Profile: Camilla Nyborg is working on a PhD project which she hopes will result in a new method for wind farms to reduce the noise from the large blades and optimize energy yields.
Camilla Nyborg loves looking over the Sound at the 20 turbines in Middelgrundens Wind Farm. She thinks it’s a beautiful sight when the big blades spin and send sustainable energy out to the rest of the country.
But not everyone shares her fascination with wind turbines, and she admits she’s biased. Camilla has a master’s degree in wind energy from DTU and is halfway through her PhD project on the noise transmission and efficiency of wind turbines.
“Society is very focused on speeding up developments within sustainable energy, and wind turbine manufacturers are constantly trying to optimize the turbines by making them bigger and more efficient. But we shouldn’t forget that wind turbines also have an environmental impact. Noise is one of the major problems, especially when the turbines are on land, and it can lead to a whole wind farm project being rejected if the manufacturers can’t promise that the noise is low enough.
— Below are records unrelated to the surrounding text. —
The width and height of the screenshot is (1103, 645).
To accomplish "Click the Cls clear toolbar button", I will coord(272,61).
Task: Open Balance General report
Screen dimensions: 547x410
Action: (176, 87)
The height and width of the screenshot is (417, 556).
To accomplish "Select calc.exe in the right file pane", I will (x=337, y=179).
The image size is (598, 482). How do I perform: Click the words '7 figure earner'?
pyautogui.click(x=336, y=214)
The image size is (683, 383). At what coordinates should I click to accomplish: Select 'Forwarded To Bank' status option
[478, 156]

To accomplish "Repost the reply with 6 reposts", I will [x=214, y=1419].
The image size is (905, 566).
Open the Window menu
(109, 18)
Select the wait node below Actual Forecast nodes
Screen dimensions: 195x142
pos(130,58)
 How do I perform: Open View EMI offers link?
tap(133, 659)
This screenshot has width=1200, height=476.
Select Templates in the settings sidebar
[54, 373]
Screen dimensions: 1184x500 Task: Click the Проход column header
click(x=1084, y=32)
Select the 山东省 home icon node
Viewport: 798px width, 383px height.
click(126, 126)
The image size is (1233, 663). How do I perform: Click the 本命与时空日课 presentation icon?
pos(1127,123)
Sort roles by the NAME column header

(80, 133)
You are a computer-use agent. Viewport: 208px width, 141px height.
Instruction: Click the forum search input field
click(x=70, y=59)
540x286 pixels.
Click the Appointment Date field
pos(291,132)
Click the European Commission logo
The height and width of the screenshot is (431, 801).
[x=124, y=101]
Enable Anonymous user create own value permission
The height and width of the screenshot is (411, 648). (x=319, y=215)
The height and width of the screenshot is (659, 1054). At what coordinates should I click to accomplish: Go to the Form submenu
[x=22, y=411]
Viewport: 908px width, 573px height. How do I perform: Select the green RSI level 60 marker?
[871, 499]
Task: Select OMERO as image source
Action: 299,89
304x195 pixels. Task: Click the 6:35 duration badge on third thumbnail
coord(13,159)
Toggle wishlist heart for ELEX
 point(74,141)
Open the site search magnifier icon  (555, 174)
Noise from wind turbines can bother people living near them and disturb their sleep,” says Camilla.
This is the background of her PhD project, which she hopes will result in a new method for wind farms to reduce the noise from the large blades and optimize energy yields.
“There are clear rules about how much noise a wind turbine is allowed to make, so it’s sometimes necessary to turn them off at night or operate them in a noise-reducing way during certain periods. But of course that affects the energy yield, so we’re trying to find the perfect balance based on a computer model developed at DTU Wind Energy,” says Camilla.
To do this, Camilla and her team also have to gather data from wind turbines in the countryside. But it’s a difficult task, she says.
“We put a series of microphones on on a row from the turbine and measure the noise. This lets us compare the measurements to the noise transmission calculations that we do with our models. But it quickly gets very complicated, because there’s lots of background noise from passing tractors, tweeting birds and the wind blowing into the microphones.”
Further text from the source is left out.